Ormai la cultura non si identifica esclusivamente con le tradizioni scritte, ma già da qualche decennio i grandi mezzi di comunicazione con i nuovi sistemi multimediali:  come televisione, radio, internet, e i vari canali social,  che diventano così dei veri responsabili della cultura di massa, che rischia di prevalere su quella individuale.

Così non risulta difficile affermare, che da una cultura classica e ben radicata nella gente, si è giunti, quasi con la velocità della luce, ad una cultura che sembra subire e risentire delle mode che cambiano e dei giorni che passano.

Sono lontani i tempi di quando nei primi anni del secolo scorso, i giornali dedicavano la terza pagina alla cultura e ai fatti culturali in genere.

La famosa terza pagina apparve la prima volta l’11 dicembre del 1901, sul quotidiano romano “Il Giornale d’Italia” diretto da Alberto Bergamini (1871-1962) che presentava un commento e una critica alla commedia di Gabriele D’Annunzio (1863-1938)  “Francesca da Rimini “ rappresentata dalla grande attrice Eleonora Duse (1858-1924).

Da allora, quasi tutti i quotidiani riservarono la terza pagina con notizie e informazioni su tutto quello che si poteva considerare parte del fenomeno culturale e ancora oggi, nelle colonne dei quotidiani ci sono spazi riservati a tutto quanto fa cultura.

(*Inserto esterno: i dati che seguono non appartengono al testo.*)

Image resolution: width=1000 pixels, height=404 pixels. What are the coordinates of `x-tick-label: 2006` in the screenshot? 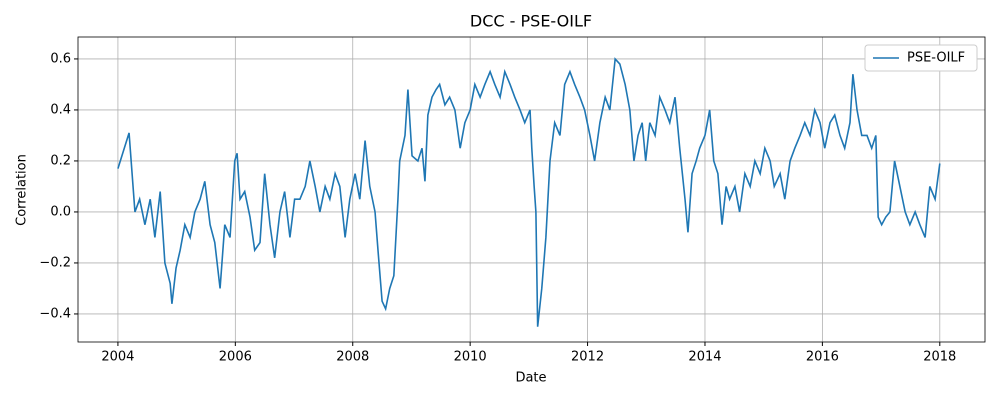 It's located at (236, 358).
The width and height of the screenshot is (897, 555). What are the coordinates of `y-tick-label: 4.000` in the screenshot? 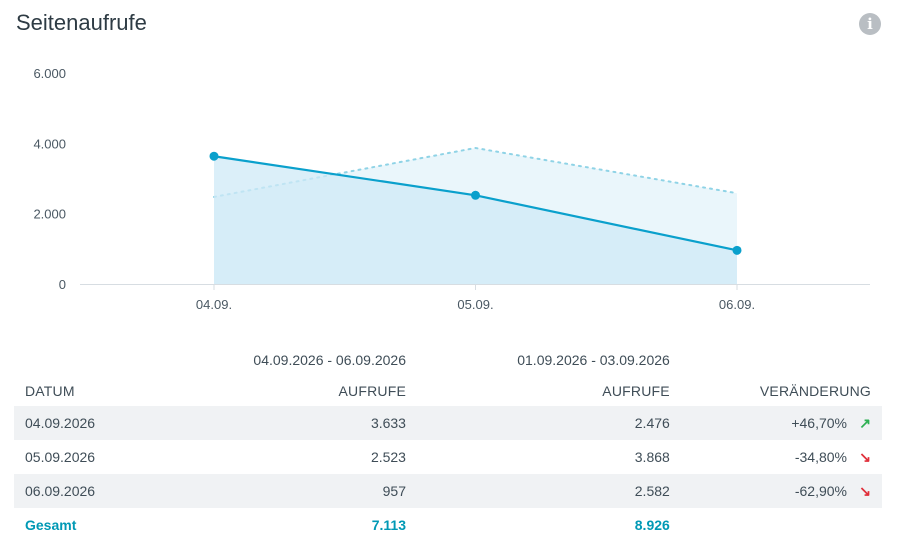 It's located at (50, 144).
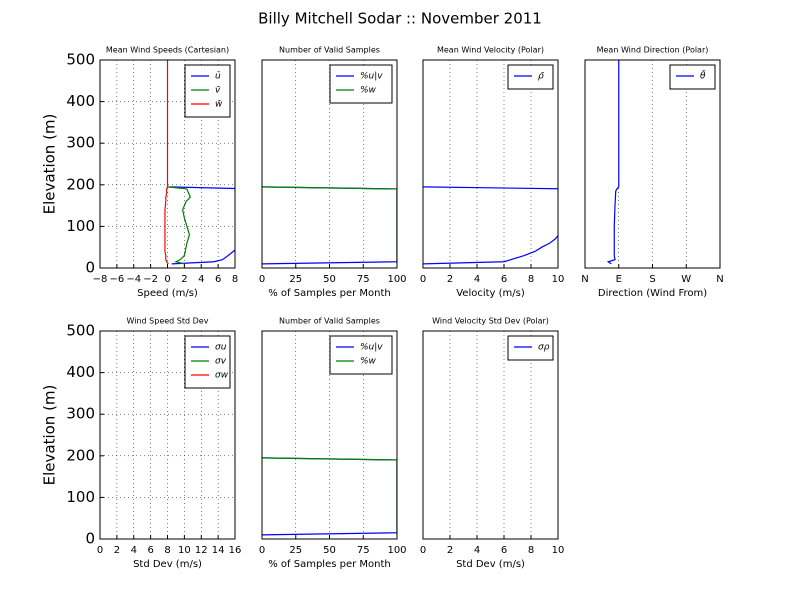  I want to click on x-tick-label: −8, so click(100, 280).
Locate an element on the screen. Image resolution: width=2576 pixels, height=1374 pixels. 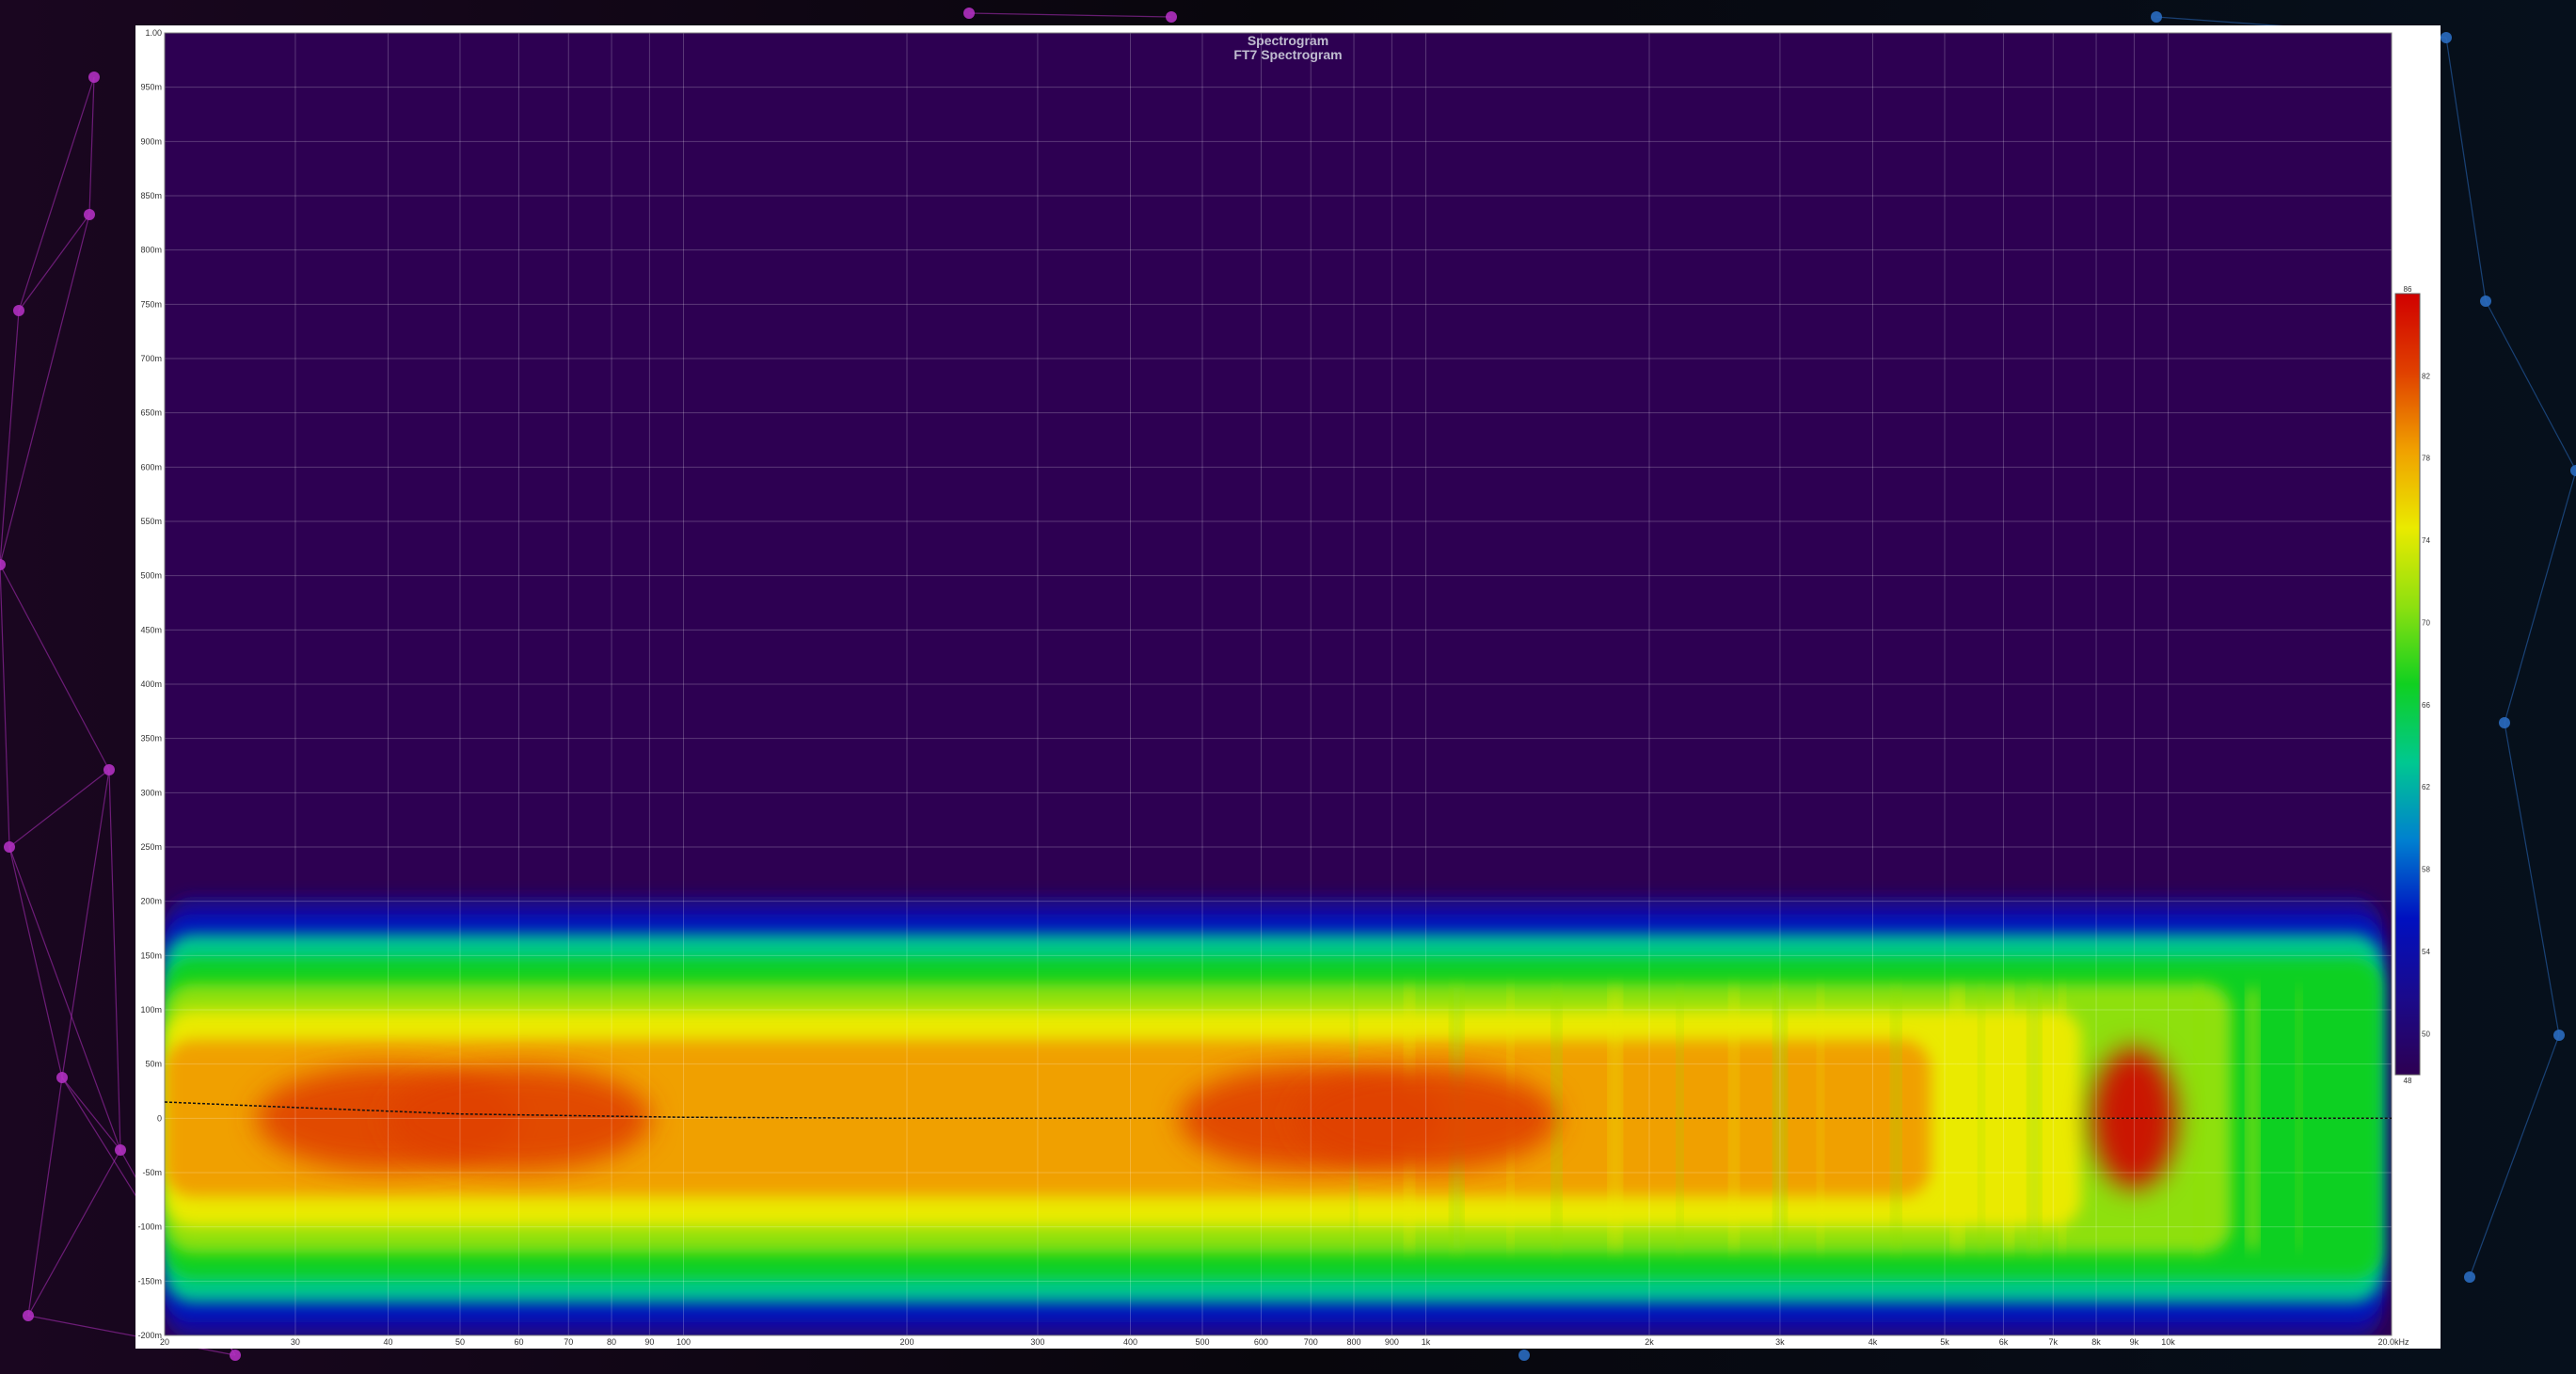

Solamente nel 1974 il governo italiano, pensò di dar vita ad un ministero che si occupasse di cultura: nasceva così  il nuovo ministero, che poneva l’accento sull’urgenza di una normalizzazione legislativa che potesse risolvere e  preoccuparsi della drammatica situazione che investiva tutta l’area dei Beni culturali.

E sappiamo tutti, come il nostro Paese, sia ricco di opere di ogni genere che arricchiscono il patrimonio stesso dell’intera nazione, e come le stesse opere siano un richiamo per milioni di turisti che girano per le nostre città, ricche di storia e naturalmente di cultura.

E’ fin troppo evidente, come sia cambiato, ai giorni nostri anche il modo di fare cultura e di considerare come tale, tanto per fare un esempio, alcuni film, che di culturale non hanno un bel niente; anche la stessa scuola a volte spaccia il nozionismo per cultura, creando così dei tuttologi, che credono di conoscere e allo stesso tempo di sapere tutto, ma alla fine si dimostrano superficiali.

Per molto tempo si è identificata la cultura con l’istruzione, come se chi avesse appreso più informazioni, letto più libri, potesse essere in qualche modo un privilegiato nella società, e occupare quasi di diritto  un posto preminente.

Anche in una società consumistica come quella odierna, la stessa cultura deve essere diretta, non solo verso un popolo “eletto”, ma costituire sempre più un insieme di conoscenze che permettano all’uomo di vivere in pace e armonia con tutto ciò che lo circonda, ed essere occasione di incontro e non di scontro con altri essere umani o con intere civiltà e modi di vivere, differenti dal nostro.

Riportiamo infine il pensiero dello scrittore marocchino Tahar Ben Jelloun che afferma “Con la cultura si impara a vivere insieme; si impara soprattutto che non siamo soli al mondo, che esistono altri popoli e altre tradizioni, altri modi di vivere che sono altrettanti validi dei nostri”.